Queste parole ai banchieri, altro che cammello, hanno ricordato un altro animale da storielle: l’asino che avanza per afferrare la carota, ma non ci riesce mai perché il suo conducente la sposta sempre più in là. All’assemblea dell’Associazione bancaria, in luglio, Tremonti aveva promesso di prendere in esame un migliore trattamento fiscale delle perdite su crediti se le banche avessero concesso la moratoria ai clienti in difficoltà.
Ora la moratoria dei crediti c’è, sia in versione per le imprese sia, da poco, anche in versione per le famiglie; ma l’asticella del premio sembra allontanarsi oltre un nuovo traguardo. Che i patti fossero quelli lo testimonia il governatore della Banca d’Italia Mario Draghi; e spiega pure che alla fine sarebbero le imprese a giovarsi dello sgravio, perché le banche potrebbero aumentare il volume dei crediti.
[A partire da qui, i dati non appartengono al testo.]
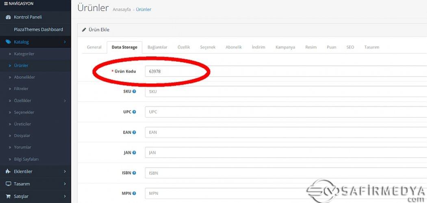Click the MPN help tooltip icon

coord(134,193)
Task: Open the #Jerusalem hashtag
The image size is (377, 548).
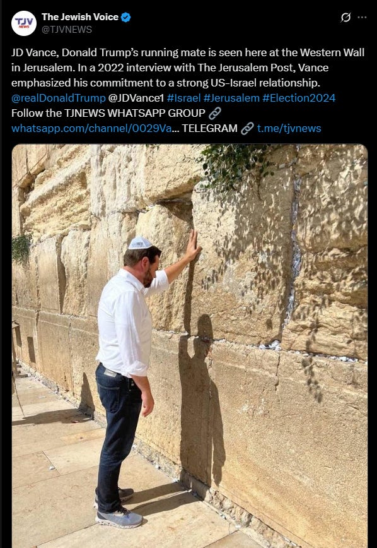Action: tap(231, 98)
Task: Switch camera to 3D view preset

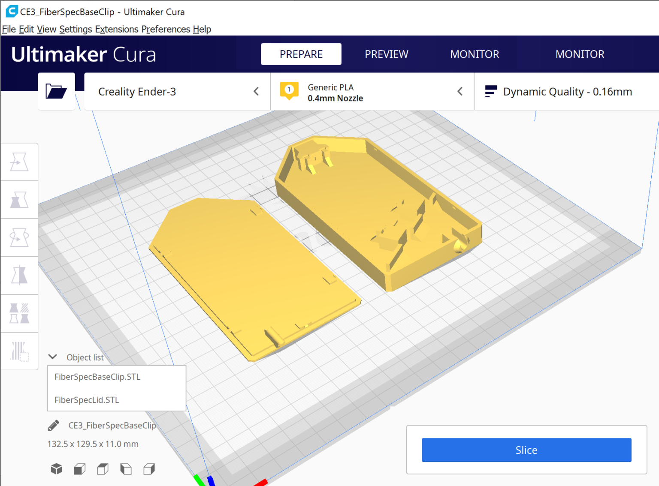Action: tap(56, 468)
«La nostra normativa fiscale - ha detto ieri Draghi - pone limiti stringenti alla deducibilità dall’imponibile delle svalutazioni su crediti, più che negli altri grandi paesi europei»; e in prospettiva, le nuove regole sul capitale delle banche renderanno più pesante il divario. Perciò il governatore si è augurato che «in relazione all’andamento della moratoria sul debito bancario», il governo agisca.
È tanto più significativo, l’appoggio di Draghi, perché capita in un discorso che per altri versi con le banche non è stato tenero. Secondo le previsioni dell’Associazione bancaria, ha detto ieri il presidente Corrado Faissola, le perdite su crediti, «pari a 5,5 miliardi a fine 2007 e a 9,9 miliardi nel 2008 raggiungeranno i 18 miliardi annui nel medio periodo».
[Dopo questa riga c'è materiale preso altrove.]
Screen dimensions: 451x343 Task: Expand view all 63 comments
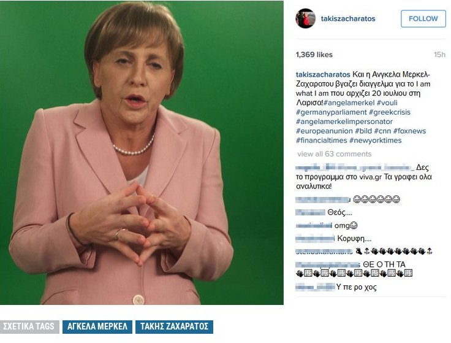pos(334,154)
Comunque, il negoziato che Tremonti sollecita va avanti. Il presidente dell’Acri Giuseppe Guzzetti ieri lo ha confermato: nella crisi «uno strumento utile potrebbero essere appositi fondi di sviluppo, che vedano la collaborazione tra pubblico e privato, tra banche ed associazioni settoriali di imprese, eventualmente con il coinvolgimento della Cassa depositi e prestiti». Da un lato dovrebbero sostenere le imprese in difficoltà, dall’altro favorire «le aggregazioni fra imprese piccole o medie».